Menu Close


Tales of Immediate Importance…


EXCERPTS from Pleasure on the Run

“Personal Slave”

“The Latest Deadlines”

“Bloody Thighs”

“Fable of a Universe”

“Ready Now!”


“Personal Slave” is visionary fiction in the best sense—the protagonists fall prey to the illusion that the ultimate conveniences help. The last stunning visuals leave one wanting to see a TV series based on it. “Fable of a Universe” ends surprisingly, but the surprise in retrospect strikes us as something we should have anticipated all along. Our thwarted expectation rings true, the reader’s ultimate satisfaction. “Ready Now” along with “Bloody Thighs” and “The Latest Deadlines” score even bigger hits with their uplifting portrayals of desperate people at the crossroads of life. They’re a delight to read more than once. Most significant, “Fine Love Garments” tears the heart with anguish and joy. Find out why. You will be a wiser and better person for the experience.


René Blanco reveals the deepest personal feeling and conflict with a crisp new writing style, significant plots and powerful language. This is the mark of one versatile and adventurous writer. Blanco has the courage to sink into the psyche of the characters, to explore their angels and their demons and help them find resolutions. He exhibits a rare sensitivity especially to the hidden corners of the human spirit under duress, making Pleasure on the Run the newest in a series of truly enlightening morsels for the mind by this bright author.

Dr. Charles Vernoff
Cornell College



Excerpt from PLEASURE ON THE RUN  (ISBN # 0595223710)


“Personal Slave”

John & Janey Dow acquire the ultimate conveniences


Watching TV in their living room, John and Janey Dow await a sales representative from Global Personal Services but they don’t look enthusiastic. John is thin with a small protruding belly, gaunt face and hook nose, while Janey is tall and has a wide round face, freckles and blue eyes.

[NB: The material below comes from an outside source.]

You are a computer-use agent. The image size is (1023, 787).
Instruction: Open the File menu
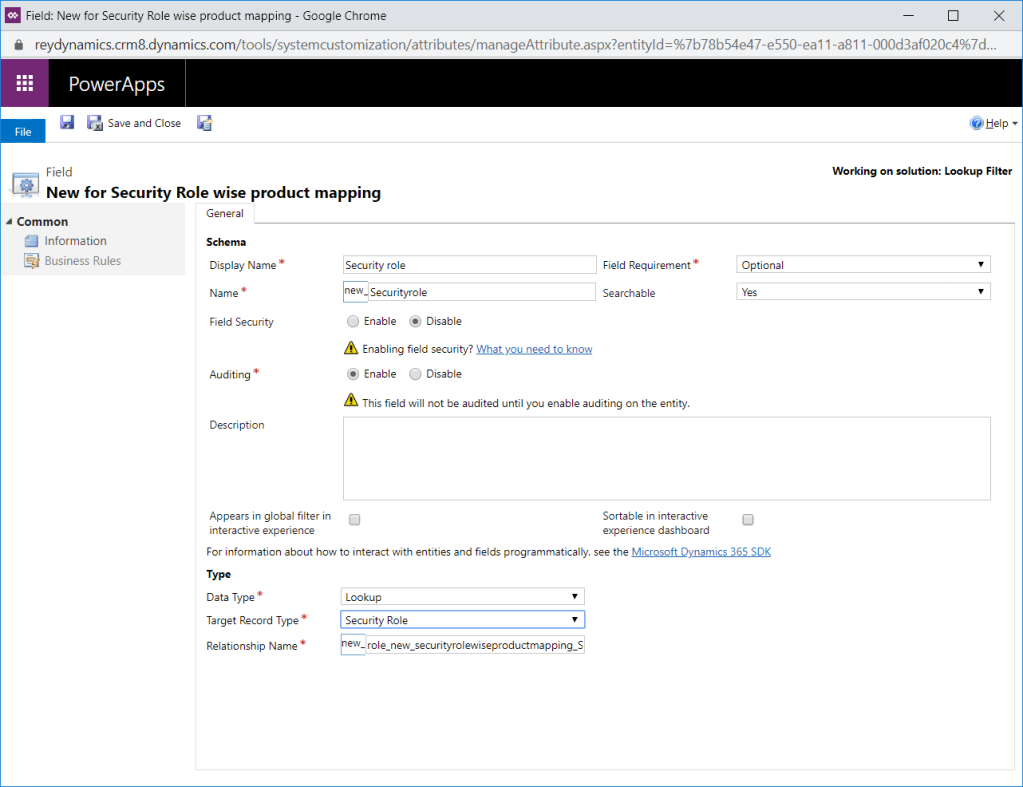23,132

The house begins to rumble and their two pre-teen children bounce down the stairs like basketballs, and roll into the living room.

“Melissa! John Junior!” Janey raises her voice. “Take it down a notch!”

“And no noise when the visitor is here,” adds John Sr., staring at TV news about viruses and fires.

“This slave does homework, too!” Melissa says. She tosses her strawberry-blond hair.

“As long as I’m around you’ll do your own homework, and your own housework, young lady,” answers her mother.

“It can’t do homework,” Junior tells his little sister.

“Yessir. Mickey’s parents got one last week. Mickey already made it learn his whole arithmetic book.”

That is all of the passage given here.